PASSAGE »
Botswanan grocery retailer

Choppies Enterprises Limited is a Botswana multinational supermarket retailer headquartered in Gaborone, Botswana. The retailer initially sold only food-based goods (both fresh groceries and wholesale long-life foods) and other fast-moving consumer goods. By 2024, Choppies had 161 stores in 4 countries.

Choppies became a listed company on the Botswana Stock Exchange on January 26, 2012, and is a constituent of the BSE Domestic Company Index with an approximate market capitalization of P2.4 billion as of December 20, 2012.

==History==

Choppies was founded in 1986 with a single store, Wayside Supermarket (Proprietary) Limited, in Lobatse by the Chopdat family. A second store was opened in 1993.

By 1999, the company operated only two stores. Since then, it has grown to become a dominant player in Botswana’s fast-moving consumer goods (FMCG) industry. The management team includes founding members Mr. Farouk Ismail, the current Deputy Chairman, and Mr. Ramachandaran Ottapathu, the current CEO. Both are major shareholders, each holding 34.2% of the company’s shares. In 2003, the group consolidated its operations under one structure, having previously operated under various franchise names.

Due to its exponential growth since 1999, there was growing demand for Choppies to be listed on the national stock exchange. The management team agreed, and the company was listed on the Botswana Stock Exchange on January 26, 2012. Grant Thornton was appointed to oversee the administration of the initial public offering, which saw 1.2 billion shares listed at BWP 1.15 per share, with 25% offered to the public. The IPO was the largest in the exchange’s history, raising BWP 350 million through the IPO and private placement, and was oversubscribed by up to 400%.

EXERCISE 1 »
In the Choppies passage, begin at the words "Choppies was founded" and stop after "various franchise names.". Reproduce that span word for word.
EXERCISE 2 »
Answer these from the Choppies passage:
(a) In which town did Choppies open its first store?
(b) How many stores did Choppies have by 2024?
(c) What percentage of the company's shares does each of the two founding members in management hold?

MATERIAL PROVIDED »
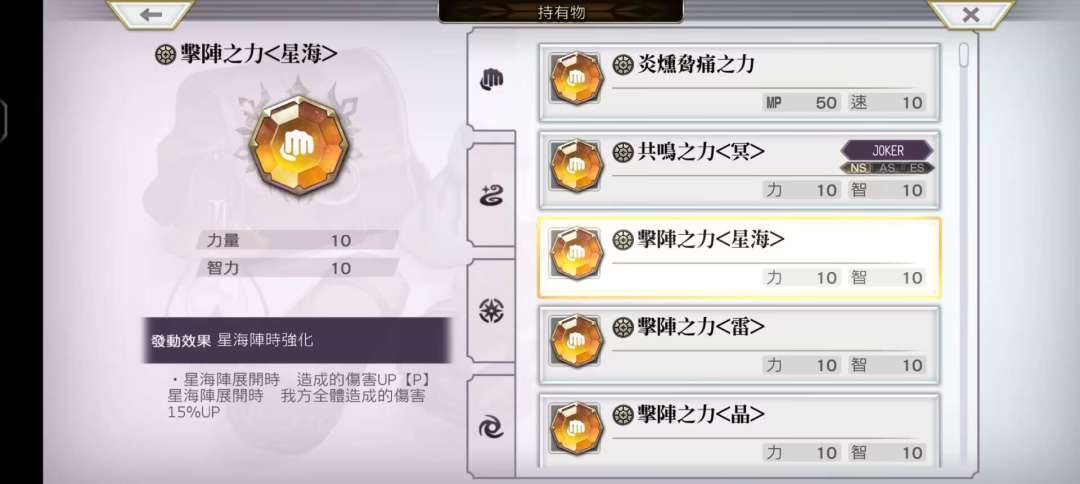Click the gem icon of 擊陣之力<雷>

pos(577,340)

RESPONSE 1 »
Choppies was founded in 1986 with a single store, Wayside Supermarket (Proprietary) Limited, in Lobatse by the Chopdat family. A second store was opened in 1993.

By 1999, the company operated only two stores. Since then, it has grown to become a dominant player in Botswana’s fast-moving consumer goods (FMCG) industry. The management team includes founding members Mr. Farouk Ismail, the current Deputy Chairman, and Mr. Ramachandaran Ottapathu, the current CEO. Both are major shareholders, each holding 34.2% of the company’s shares. In 2003, the group consolidated its operations under one structure, having previously operated under various franchise names.

RESPONSE 2 »
(a) Lobatse
(b) 161
(c) 34.2%